Data:
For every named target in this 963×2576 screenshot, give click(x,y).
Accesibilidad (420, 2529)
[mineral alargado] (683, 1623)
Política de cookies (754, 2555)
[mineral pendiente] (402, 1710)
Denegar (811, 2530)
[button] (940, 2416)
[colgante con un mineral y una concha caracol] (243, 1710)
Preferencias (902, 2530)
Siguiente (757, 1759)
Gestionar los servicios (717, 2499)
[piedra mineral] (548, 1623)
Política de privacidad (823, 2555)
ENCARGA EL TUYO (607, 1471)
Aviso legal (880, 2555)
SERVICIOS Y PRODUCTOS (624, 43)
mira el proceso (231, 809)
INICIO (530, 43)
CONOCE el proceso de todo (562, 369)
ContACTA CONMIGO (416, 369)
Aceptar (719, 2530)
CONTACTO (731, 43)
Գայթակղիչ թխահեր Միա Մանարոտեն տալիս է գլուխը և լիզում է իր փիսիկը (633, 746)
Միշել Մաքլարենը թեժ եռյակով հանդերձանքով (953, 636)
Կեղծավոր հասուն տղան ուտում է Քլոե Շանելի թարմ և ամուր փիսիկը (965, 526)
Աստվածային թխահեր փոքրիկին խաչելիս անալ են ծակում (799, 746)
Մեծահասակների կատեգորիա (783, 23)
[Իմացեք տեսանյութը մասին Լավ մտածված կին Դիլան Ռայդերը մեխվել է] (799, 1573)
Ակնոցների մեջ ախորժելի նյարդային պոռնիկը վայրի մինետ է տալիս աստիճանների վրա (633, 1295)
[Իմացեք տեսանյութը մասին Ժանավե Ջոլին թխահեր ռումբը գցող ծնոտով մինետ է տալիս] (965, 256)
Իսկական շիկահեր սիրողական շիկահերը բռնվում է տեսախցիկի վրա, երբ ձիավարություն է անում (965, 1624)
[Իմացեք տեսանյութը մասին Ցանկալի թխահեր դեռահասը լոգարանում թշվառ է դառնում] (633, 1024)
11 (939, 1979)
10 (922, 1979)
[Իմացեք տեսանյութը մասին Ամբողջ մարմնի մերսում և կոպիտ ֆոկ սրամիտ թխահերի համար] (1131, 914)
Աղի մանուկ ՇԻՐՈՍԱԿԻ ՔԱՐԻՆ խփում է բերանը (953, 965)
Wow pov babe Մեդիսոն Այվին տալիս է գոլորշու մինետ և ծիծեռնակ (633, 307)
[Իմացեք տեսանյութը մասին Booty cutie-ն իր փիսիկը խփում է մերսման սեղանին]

Work request: Would you count the lines in the entries that hold "mineral" and reply with only the count?

Expected answer: 4